# Umami Burger



## jromers520 (Jul 29, 2010)

Me being infactuated with the world of Umami. can anyone else want to try this? :]

*Umami Seasonings: 
2 salted anchovies, cleaned
Tamari
Worcestershire sauce
Marmite
Truffle salt
Harissa*

*Umami Ketchup:
1 32-ounce can San Marzano tomatoes
1 medium onion, chopped
3 tablespoons olive oil
2 tablespoons tomato paste
½ cup packed dark brown sugar
½ cup cider vinegar
1 teaspoon salt*

*Oven-Dried Tomatoes: *
1 tablespoon brown sugar
1 tablespoon tomato paste
¾ teaspoon soy sauce powder
½ teaspoon Worcestershire sauce
2 pounds ripe tomatoes, sliced

*Caramelized Onions: *
2 pounds large onions
1 tablespoon unsalted butter 
1 tablespoon vegetable oil
½ teaspoon table salt
2 star anise

*Parmesan Crisps:*
3 ounces Parmigiano-Reggiano

*To Assemble and Serve:*
1 ½ pounds assorted cuts of well-marbled beef (short rib, flap, skirt, brisket or hanger)
Vegetable oil
Salt and freshly ground black pepper
1 tablespoon butter
6 ounces shiitake mushrooms, stems removed
4 soft buns (potato or Portuguese), halved

*METHOD*

*For the Umami Seasonings: *
Combine the anchovies with the remaining ingredients to taste. Blend in a mortar and pestle or, for larger quantities in a blender or food processor. Set aside.

*For the Umami Ketchup: *
Purée the tomatoes with the juice from can in a blender until smooth. Cook the onion in oil in a heavy saucepan over moderate heat, stirring, until softened, about 8 minutes. Add the puréed tomatoes, tomato paste, brown sugar, vinegar, and salt and simmer, uncovered, stirring occasionally, until very thick, about 1 hour. Purée the ketchup in a blender until smooth. Chill, covered, overnight for flavors to develop. Then add the umami seasonings to taste and chill the ketchup until needed.

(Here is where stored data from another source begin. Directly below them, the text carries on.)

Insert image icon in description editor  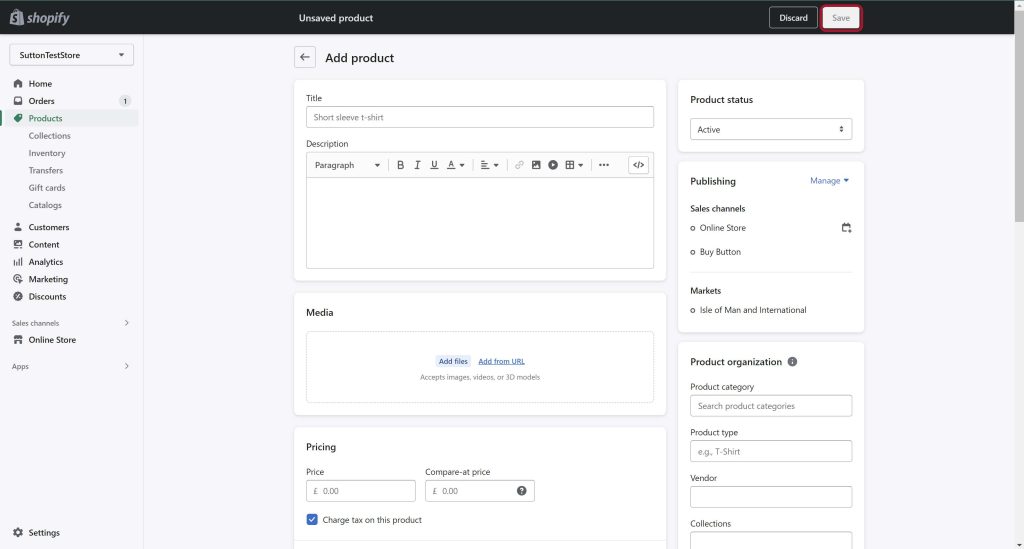pyautogui.click(x=536, y=165)
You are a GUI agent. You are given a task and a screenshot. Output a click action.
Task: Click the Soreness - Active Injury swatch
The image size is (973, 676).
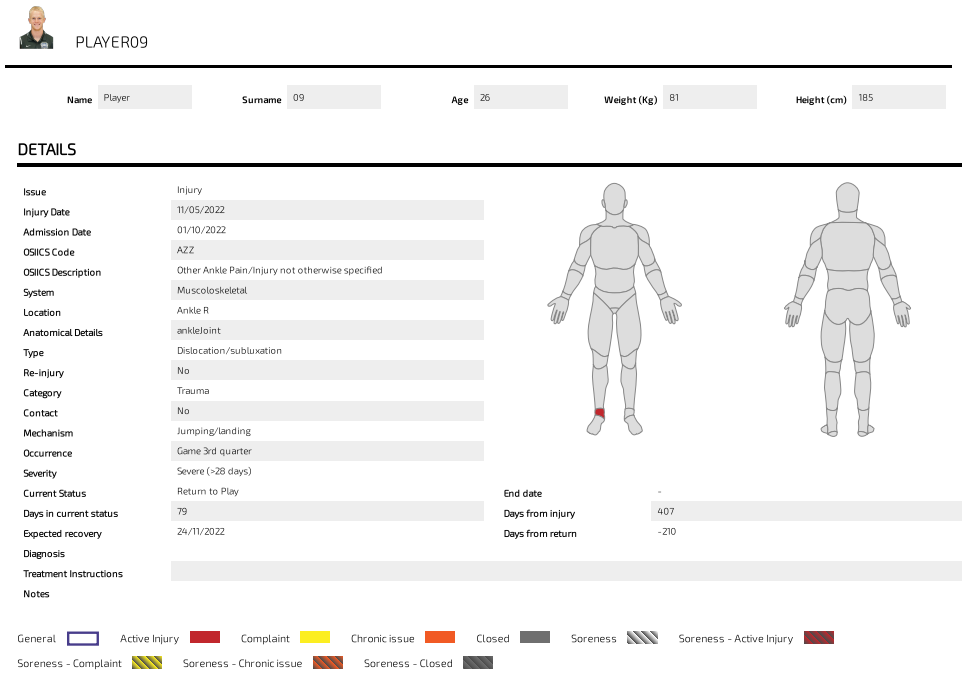[818, 638]
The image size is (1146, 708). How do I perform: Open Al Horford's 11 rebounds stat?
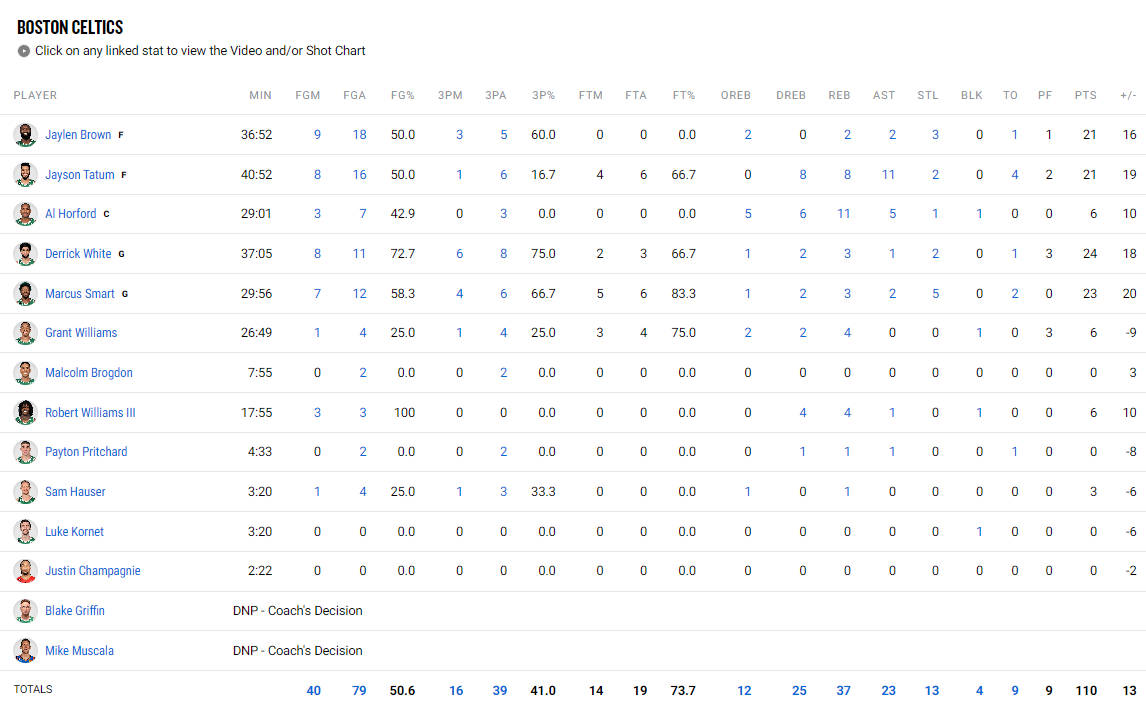(x=843, y=214)
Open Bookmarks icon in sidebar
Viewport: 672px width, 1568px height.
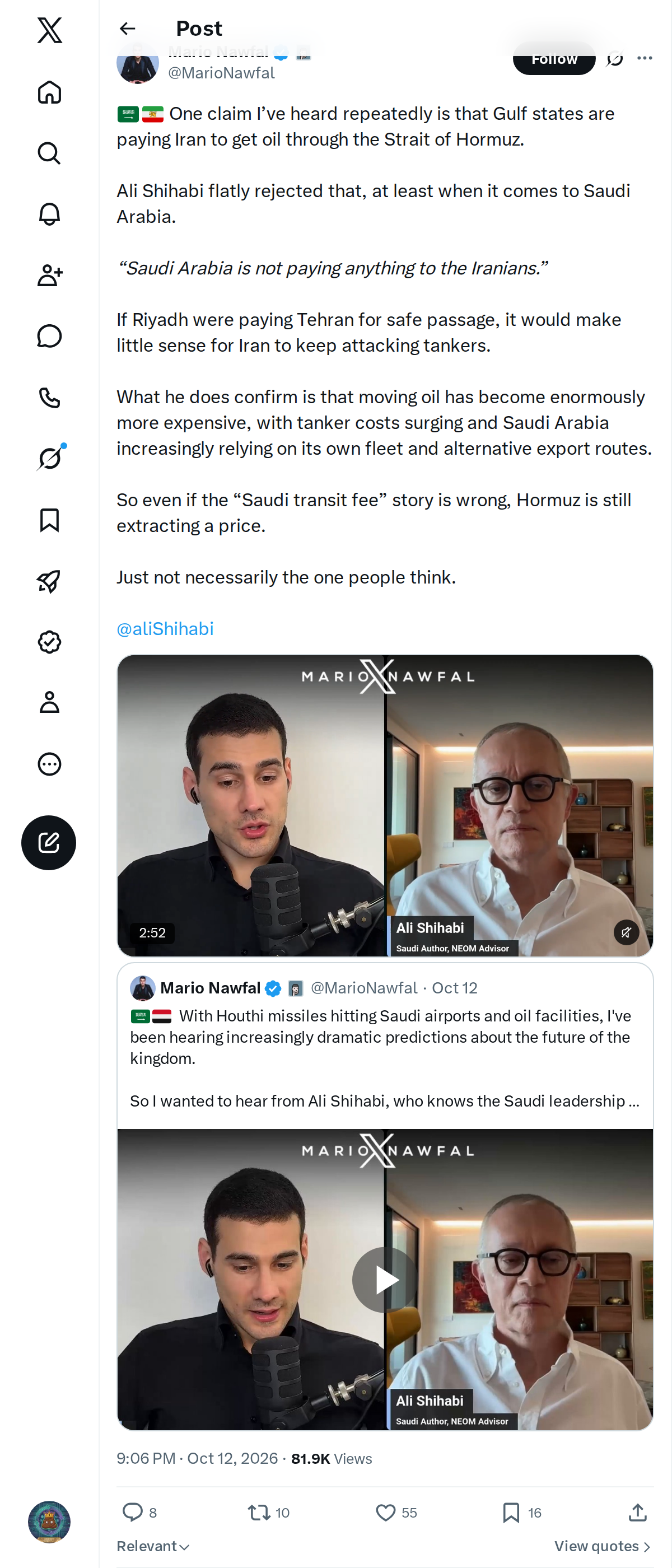click(x=49, y=520)
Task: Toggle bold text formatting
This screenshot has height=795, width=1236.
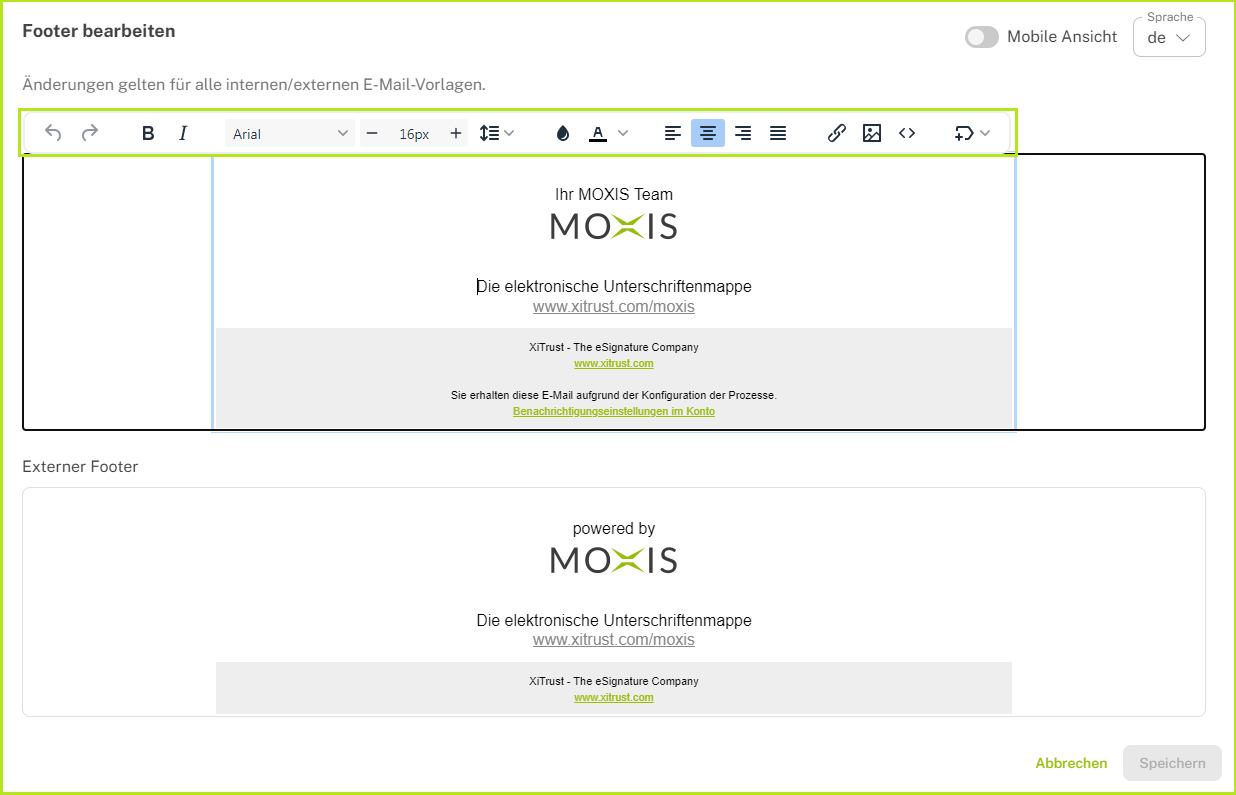Action: (148, 133)
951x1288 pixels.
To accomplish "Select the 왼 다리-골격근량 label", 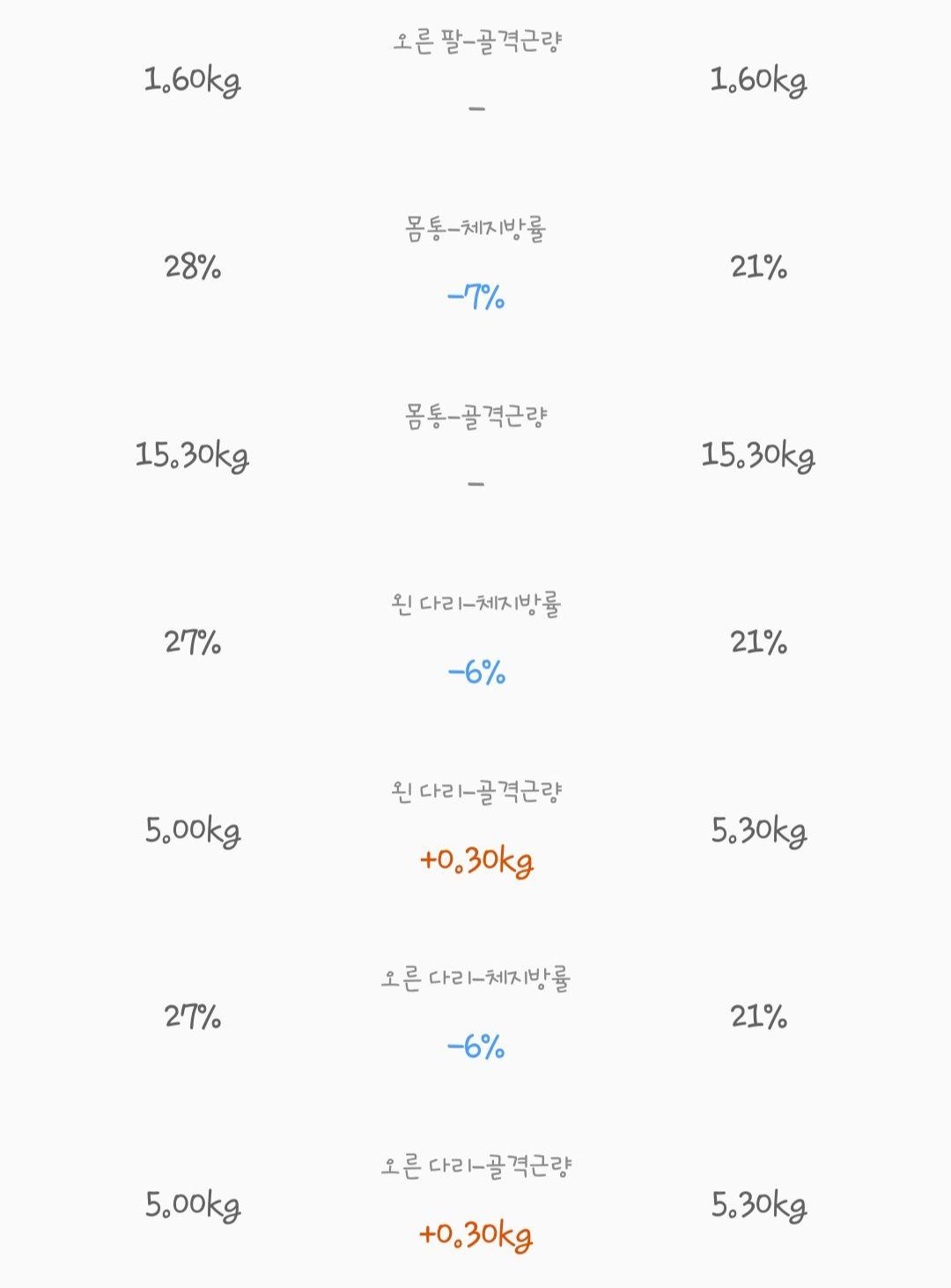I will point(476,792).
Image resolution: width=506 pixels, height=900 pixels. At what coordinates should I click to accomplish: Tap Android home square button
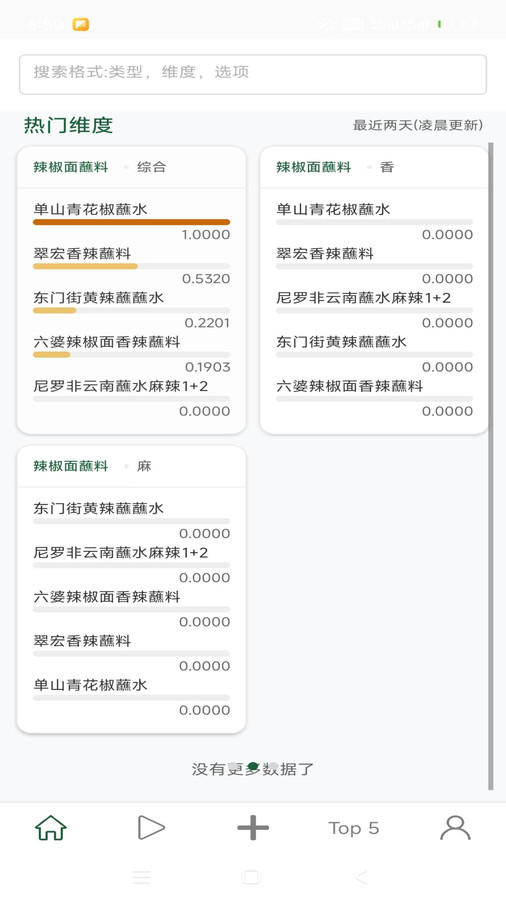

*For the Oven-Dried Tomatoes:*
Preheat the oven to its lowest temperature setting. Stir the brown sugar, tomato paste, soy sauce, and Worcestershire sauce together; brush on the sliced tomatoes. Put the tomatoes on a line sheet pan; dry in the oven overnight.

*For the Caramelized Onions:*
Cut the onions in half from pole to pole; peel and slice across the grain to ¼-inch thickness. Heat the butter and oil in a 12-inch nonstick skillet over high heat; when the foam subsides, stir in the salt and star anise. Add the onions and stir to coat; cook, stirring occasionally, until the onions begin to soften and release some moisture, about 5 minutes. Reduce the heat to medium and cook, stirring frequently, until the onions are deeply browned and slightly sticky, about 40 minutes longer.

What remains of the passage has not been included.